Configuring SSL (TLS) for a Liberty JVM server using RACF

You can configure a Liberty JVM server to use SSL for data encryption, and optionally authenticate with the server by using a client certificate. Certificates can be stored in a Java™ keystore or in a SAF key ring such as RACF®.

About this task

Enabling SSL in a Liberty JVM server requires adding the ssl-1.0 Liberty feature, a keystore, and an HTTPS port. Configuring server.xml manually. You edit the server.xml file to add the required elements and values. You must follow the manual procedure if you want to use a RACF key ring.

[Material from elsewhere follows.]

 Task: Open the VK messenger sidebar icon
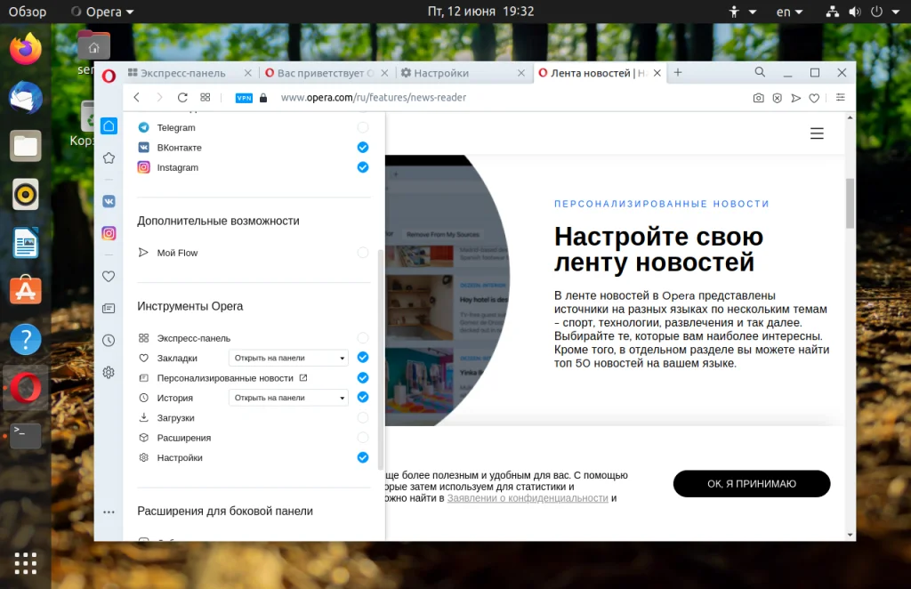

It is important to understand that any web request to a Liberty JVM server uses the JVM support for TCP/IP sockets and SSL processing, not CICS® sockets domain.

Procedure

To manually configure SSL, you need to create a signing certificate. Use this signing certificate to create a server certificate. Then, export the signing certificate to the client web browser where it is used to authenticate the server certificate.
  1. Create a certificate authority (CA) certificate (signing certificate). An example, using RACF commands, follows:
    RACDCERT GENCERT 
      CERTAUTH 
      SUBJECTSDN(CN('CICS Sample Certification Authority')
       O('IBM')  
       OU('CICS'))
       SIZE(1024)
      WITHLABEL('CICS-Sample-Certification')
  2. Create a server certificate that uses the signing certificate from step 2, where <userid> is the CICS region user ID. The hostname is the host name of the server that the Liberty server HTTPS port is configured to use.
    RACDCERT ID(<userid>) GENCERT                                                                 
      SUBJECTSDN(CN('<hostname>') 
       O('IBM')  
       OU('CICS'))
       SIZE(1024)
       SIGNWITH (CERTAUTH LABEL('CICS-Sample-Certification'))
      WITHLABEL('<userid>-Liberty-Server') 
  3. Connect the signing certificate and server certificate to a RACF key ring.
    You can use RACF with the following command, and replace the value of <keyring> with the name of the key ring you want to use. Replace the value of <userid> with the CICS region user ID.
    RACDCERT ID(<userid>) CONNECT(RING(<keyring>)            
           LABEL('CICS-Sample-Certification')                  
           CERTAUTH)
    
    RACDCERT ID(<userid>) CONNECT(RING(<keyring>)            
           LABEL('<userid>-Liberty-Server'))  
    Export the signing certificate to a CER file:
    RACDCERT CERTAUTH EXPORT(LABEL('CICS-Sample-Certification'))               
           DSN('<userid>.CERT.LIBCERT')
           FORMAT(CERTDER)  
           PASSWORD('password') 
    FTP the exported certificate in binary to your workstation, and import it into your browser as a certificate authority certificate.
  4. Edit the server.xml file and add the SSL feature, and the keystore. Set the HTTPS port (value is 9443 in the following example) and restart your CICS region. The SAF key ring must be specified in the URL form safkeyring://<userid>/<keyring>. The <userid> value must be set to the CICS region user ID and the <keyring> value must be set to the name of the key ring. The password field is not used for accessing the SAF key ring and must be set to password.
    <featureManager>
      ... 
           <feature>ssl-1.0</feature>
    </featureManager>
    ...
    <httpEndpoint host="*" httpPort="9080" httpsPort="9443" 
        id="defaultHttpEndpoint"/>
    ...
    . 
    <keyStore filebased="false" id="racfKeyStore" 
            location="safkeyring://<userid>/<keyring>" 
            password="password" 
            readOnly="true" 
            type="JCERACFKS"/> 
    <ssl id="defaultSSLConfig" keyStoreRef="racfKeyStore" 
          sslProtocol="SSL_TLS" 
          serverKeyAlias="<userid>-Liberty-Server" />

Results

SSL for a Liberty JVM server is successfully configured.